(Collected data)

+ + + +

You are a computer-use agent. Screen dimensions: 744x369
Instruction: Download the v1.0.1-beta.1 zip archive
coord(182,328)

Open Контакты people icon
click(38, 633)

+ + + +

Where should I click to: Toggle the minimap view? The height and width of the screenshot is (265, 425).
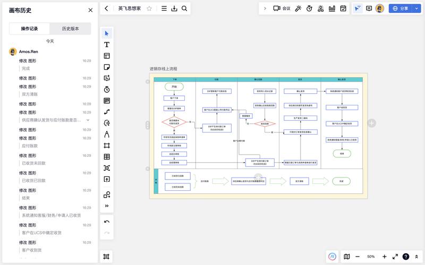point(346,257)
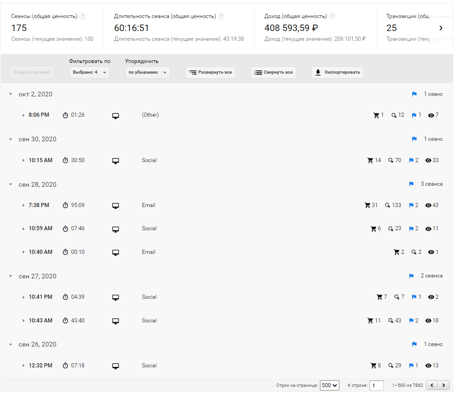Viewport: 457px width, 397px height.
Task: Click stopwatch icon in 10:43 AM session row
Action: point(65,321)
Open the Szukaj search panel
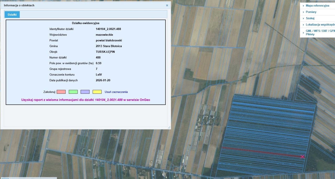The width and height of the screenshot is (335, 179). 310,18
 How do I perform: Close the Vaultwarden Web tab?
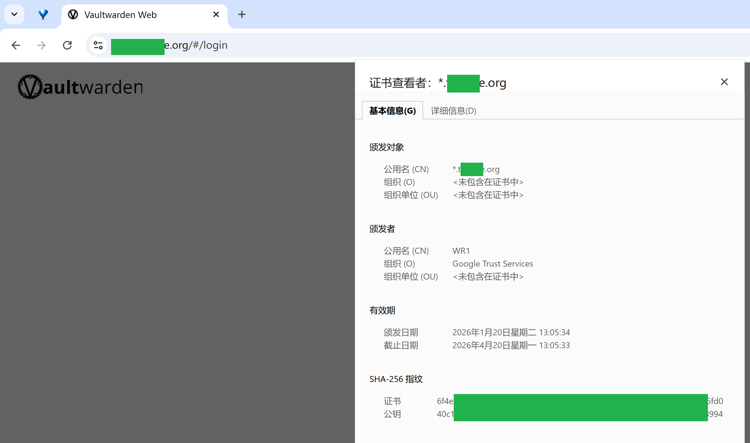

+ + + +

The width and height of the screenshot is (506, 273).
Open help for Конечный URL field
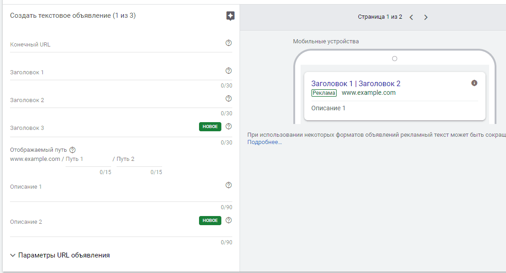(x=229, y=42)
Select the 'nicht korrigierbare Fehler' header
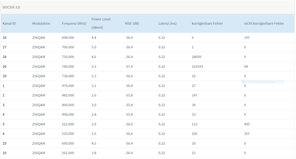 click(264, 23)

+ + + +

### WORK REQUIRED
"Open the Szukaj search panel" marks the first line to copy, and "How do I perform: Close" marks the last. Repeat that stretch above exactly, with no pictures.

### EXERCISE RESPONSE
Open the Szukaj search panel
The width and height of the screenshot is (335, 179). 310,18
 How do I perform: Close the Vaultwarden Web tab?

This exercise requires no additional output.